The De Lacy Saga
I can trace my family back 35 generations through my paternal grandmother Elizabeth Lacy to Lassy, Normandy, circa 1040 AD. Brothers Ilbert and Walter de Lacy fought at the Battle of Hastings with William the Conqueror (also an ancestor) before becoming barons in Yorkshire and the Welsh Marches. The de Lacys are one of eight founding families from Normandy that form the headwaters of my family ‘watershed’ including houses Clare, Tosney, Bohun, Bigod, Beaumont, and Warenne. Ancestors include dukes, barons, knights, crusaders, wronged heiresses, bastards, rebels, explorers, kidnappers, murderers, preachers, immigrants, slave-owners, revolutionaries, six kings of England, three kings of Scotland, a dozen Welsh and Irish princes, and seventeen of the twenty-five barons who put their names to the Magna Carta.
I began researching my de Lacy ‘watershed’ in 2020. There are at least 225 individuals in the watershed, including members of the Armitage, Aston, Calverley, Hyde, Stanley, Savage, Eldred, Smith, and Holcombe branches.

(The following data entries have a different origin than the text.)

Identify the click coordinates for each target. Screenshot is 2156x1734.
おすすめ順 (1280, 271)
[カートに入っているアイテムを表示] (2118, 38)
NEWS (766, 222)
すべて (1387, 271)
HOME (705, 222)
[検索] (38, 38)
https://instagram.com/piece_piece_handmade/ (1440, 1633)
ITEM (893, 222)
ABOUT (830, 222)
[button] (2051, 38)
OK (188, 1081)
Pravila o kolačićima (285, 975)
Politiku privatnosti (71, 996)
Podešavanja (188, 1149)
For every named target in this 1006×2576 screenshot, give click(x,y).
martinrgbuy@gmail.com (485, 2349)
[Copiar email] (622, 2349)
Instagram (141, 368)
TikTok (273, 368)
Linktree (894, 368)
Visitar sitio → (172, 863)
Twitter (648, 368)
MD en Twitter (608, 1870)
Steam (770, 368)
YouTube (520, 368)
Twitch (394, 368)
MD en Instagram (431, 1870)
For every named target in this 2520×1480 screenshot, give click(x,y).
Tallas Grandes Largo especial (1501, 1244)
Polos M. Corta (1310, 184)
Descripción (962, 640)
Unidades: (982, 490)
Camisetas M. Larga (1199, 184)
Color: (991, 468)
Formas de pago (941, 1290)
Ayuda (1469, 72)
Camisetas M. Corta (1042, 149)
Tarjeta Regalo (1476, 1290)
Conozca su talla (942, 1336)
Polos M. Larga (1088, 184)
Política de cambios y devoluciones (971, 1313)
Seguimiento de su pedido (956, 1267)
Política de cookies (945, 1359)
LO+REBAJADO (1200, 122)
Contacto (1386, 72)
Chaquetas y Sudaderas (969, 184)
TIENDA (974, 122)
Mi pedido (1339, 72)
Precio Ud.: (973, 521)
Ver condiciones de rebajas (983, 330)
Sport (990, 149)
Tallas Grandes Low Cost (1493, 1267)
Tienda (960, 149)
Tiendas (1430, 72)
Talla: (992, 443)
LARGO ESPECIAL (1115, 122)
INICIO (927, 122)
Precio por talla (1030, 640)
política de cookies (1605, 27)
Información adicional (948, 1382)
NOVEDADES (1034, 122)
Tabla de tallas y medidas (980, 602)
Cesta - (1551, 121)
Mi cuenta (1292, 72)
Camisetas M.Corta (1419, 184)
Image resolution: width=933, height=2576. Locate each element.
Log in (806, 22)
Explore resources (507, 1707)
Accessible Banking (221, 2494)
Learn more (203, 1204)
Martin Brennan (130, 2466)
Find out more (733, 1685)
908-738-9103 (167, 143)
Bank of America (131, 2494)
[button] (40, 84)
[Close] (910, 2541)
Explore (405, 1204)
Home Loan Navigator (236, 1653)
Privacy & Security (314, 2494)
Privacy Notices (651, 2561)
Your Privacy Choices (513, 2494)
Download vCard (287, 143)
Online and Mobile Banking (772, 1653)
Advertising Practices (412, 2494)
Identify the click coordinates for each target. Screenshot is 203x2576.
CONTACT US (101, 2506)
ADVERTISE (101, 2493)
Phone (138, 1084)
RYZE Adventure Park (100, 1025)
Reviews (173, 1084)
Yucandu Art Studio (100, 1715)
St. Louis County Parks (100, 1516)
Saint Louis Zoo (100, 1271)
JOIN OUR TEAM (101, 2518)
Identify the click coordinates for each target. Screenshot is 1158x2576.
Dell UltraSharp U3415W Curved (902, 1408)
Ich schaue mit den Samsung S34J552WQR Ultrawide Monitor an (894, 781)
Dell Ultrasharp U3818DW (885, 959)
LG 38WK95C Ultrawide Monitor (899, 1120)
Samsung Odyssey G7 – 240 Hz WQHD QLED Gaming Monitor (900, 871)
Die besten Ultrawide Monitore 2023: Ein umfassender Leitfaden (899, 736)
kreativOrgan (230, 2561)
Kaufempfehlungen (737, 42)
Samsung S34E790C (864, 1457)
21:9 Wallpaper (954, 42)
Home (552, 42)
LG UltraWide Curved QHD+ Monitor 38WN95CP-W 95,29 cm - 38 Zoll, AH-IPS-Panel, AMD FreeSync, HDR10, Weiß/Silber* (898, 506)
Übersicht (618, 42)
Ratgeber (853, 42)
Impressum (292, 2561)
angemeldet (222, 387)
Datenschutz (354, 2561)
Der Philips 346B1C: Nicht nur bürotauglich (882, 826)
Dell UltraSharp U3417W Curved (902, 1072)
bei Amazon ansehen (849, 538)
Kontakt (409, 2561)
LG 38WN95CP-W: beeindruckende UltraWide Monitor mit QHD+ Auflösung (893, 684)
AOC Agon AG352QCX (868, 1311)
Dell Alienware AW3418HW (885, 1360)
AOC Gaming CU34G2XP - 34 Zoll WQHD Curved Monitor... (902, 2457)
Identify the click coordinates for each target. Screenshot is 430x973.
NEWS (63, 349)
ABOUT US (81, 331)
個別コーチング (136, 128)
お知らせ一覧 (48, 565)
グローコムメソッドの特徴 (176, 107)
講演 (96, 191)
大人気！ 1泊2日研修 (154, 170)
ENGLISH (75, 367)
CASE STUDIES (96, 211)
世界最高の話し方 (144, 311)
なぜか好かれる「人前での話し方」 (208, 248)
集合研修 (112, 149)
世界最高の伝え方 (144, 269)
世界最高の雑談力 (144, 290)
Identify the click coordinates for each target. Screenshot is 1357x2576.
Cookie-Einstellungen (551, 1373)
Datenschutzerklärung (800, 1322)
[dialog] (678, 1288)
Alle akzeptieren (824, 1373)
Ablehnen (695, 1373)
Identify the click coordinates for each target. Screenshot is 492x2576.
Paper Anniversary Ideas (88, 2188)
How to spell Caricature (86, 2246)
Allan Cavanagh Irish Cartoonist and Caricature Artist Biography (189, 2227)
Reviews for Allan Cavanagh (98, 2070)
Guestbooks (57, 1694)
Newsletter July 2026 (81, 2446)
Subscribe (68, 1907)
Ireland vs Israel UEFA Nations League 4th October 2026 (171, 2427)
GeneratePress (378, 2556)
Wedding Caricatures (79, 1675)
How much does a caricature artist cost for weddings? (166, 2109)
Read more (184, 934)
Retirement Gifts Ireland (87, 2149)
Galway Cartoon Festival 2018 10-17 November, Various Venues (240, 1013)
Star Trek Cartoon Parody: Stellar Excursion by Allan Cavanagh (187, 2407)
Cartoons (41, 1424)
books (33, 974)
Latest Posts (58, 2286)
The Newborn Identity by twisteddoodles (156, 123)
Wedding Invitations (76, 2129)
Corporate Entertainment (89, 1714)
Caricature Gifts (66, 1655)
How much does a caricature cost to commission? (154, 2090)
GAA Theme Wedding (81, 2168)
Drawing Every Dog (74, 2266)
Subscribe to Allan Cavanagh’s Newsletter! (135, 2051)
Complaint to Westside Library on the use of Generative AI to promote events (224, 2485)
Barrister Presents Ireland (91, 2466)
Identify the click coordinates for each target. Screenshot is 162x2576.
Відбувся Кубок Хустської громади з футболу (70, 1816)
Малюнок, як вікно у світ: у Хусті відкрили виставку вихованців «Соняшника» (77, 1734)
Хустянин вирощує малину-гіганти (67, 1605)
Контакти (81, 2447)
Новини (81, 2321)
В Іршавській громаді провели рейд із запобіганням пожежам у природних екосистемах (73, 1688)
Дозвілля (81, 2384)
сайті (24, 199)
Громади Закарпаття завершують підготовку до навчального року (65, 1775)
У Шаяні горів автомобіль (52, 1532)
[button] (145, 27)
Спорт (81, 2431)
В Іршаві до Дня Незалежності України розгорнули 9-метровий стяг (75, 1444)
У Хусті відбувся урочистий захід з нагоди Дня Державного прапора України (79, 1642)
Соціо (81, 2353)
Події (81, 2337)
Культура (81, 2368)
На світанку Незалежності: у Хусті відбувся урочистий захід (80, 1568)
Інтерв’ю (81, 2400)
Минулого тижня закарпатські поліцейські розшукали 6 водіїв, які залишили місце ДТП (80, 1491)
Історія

Nearly all of my ancestors emigrated to the South. Two survived the ‘Great Starving’ in Jamestown in 1609. One greeted the first slave ship to reach America – The White Lion – when it arrived in 1619. One fought at the pivotal Revolutionary War battle of Kings Mountain in South Carolina; one captained a privateer in the war; another served in General Washington’s personal bodyguard. Colonel Watson Lacy fought for the Confederacy in the Civil War and was injured at the Battle Of Murfreesboro. He married Sarah Holcombe, a younger sister to Emily Holcombe, a great-grand parent of William Faulkner.
My goal is to complete the research and write up all these great stories into books – and have fun!